A Hard Target Needs a Sharper DaRT

We read with great interest a prospective trial by Popotvzer et al using a novel alpha-emitting brachytherapy source in the treatment of recurrent/unresectable squamous cell carcinoma of the skin and head/neck. This is a very challenging patient population, and we congratulate the investigators for developing this novel approach.

Interstitial brachytherapy in the head and neck, in the hands of skilled operators, is an indispensable component of local dose escalation for an otherwise devastating disease process.

This is particularly true for patients with prior radiation or for whom a morbid resection is impossible or cosmetically disfiguring.
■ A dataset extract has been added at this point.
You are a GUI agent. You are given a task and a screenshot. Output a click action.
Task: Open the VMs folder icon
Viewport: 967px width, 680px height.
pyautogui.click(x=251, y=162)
This first in-human approach used radium-224, which by virtue of its higher linear energy transfer and relative biologic effect may conquer the intrinsic radioresistant nature of hypoxic, clinically recurrent disease. The authors demonstrate a unique approach for alpha particle therapy delivery that they call diffusing alpha-emitting radiation therapy (DaRT). DaRT is a fundamentally innovative technique that cleverly overcomes the obstacle of the limited range of alpha particles in tissue. The mechanism for this effect is saturation of the tumor microenvironment with the initial decay product, a short-lived radon-220 radioisotope. This noble gas diffuses both within and around tumor cells and represents the starting point for a series of alpha decay cascades, ultimately resulting in tumor kill over a 2 to 3 mm distance around each seed. The authors delivered this therapy with a custom-designed applicator and threaded radionuclide seeds.

Despite a limited accrual of 28 evaluable patients, the authors should be applauded for their execution of an effective trial demonstrating 3 important facets:

  • 1.

    Safe and well-tolerated therapy even in elderly and previously irradiated/resected patients, as acute toxicity predominantly resolved by 1 month after treatment. Postimplant radioactivity measurements indicated a minimal risk to radiosensitive tissues, and no acute grade 3 toxicities or any late toxicities were noted, which compares favorably to historical series.

    ,

    This attribute of DaRT is particularly important because so many patients with recurrent disease are not medically suitable for aggressive treatment.

  • 2.
    Demonstration of therapeutic effect in all patients, with nearly 80% achieving complete eradication of clinically evident tumor. The remainder had at least a partial response. Unsurprisingly, radiation-naïve disease responded most vigorously; however, even among previously irradiated patients, a majority were able to achieve a complete response.
  • 3.
    Translation of preclinical findings to tangible benefit in the clinic and innovation in our field. This is the first demonstration of alpha particle–based brachytherapy with a defined dose (10 Gy) that is capable of inducing vigorous clinical responses. It raises the question as to whether this approach could have value as an alternative to the more toxic and aggressive treatments that are currently offered.
One aspect unexplored by these authors is the overall cost of the therapy and how widely available this treatment might be to patients around the world. However, we feel that this preliminary experience warrants additional studies and should spark interest in the multidisciplinary head and neck community.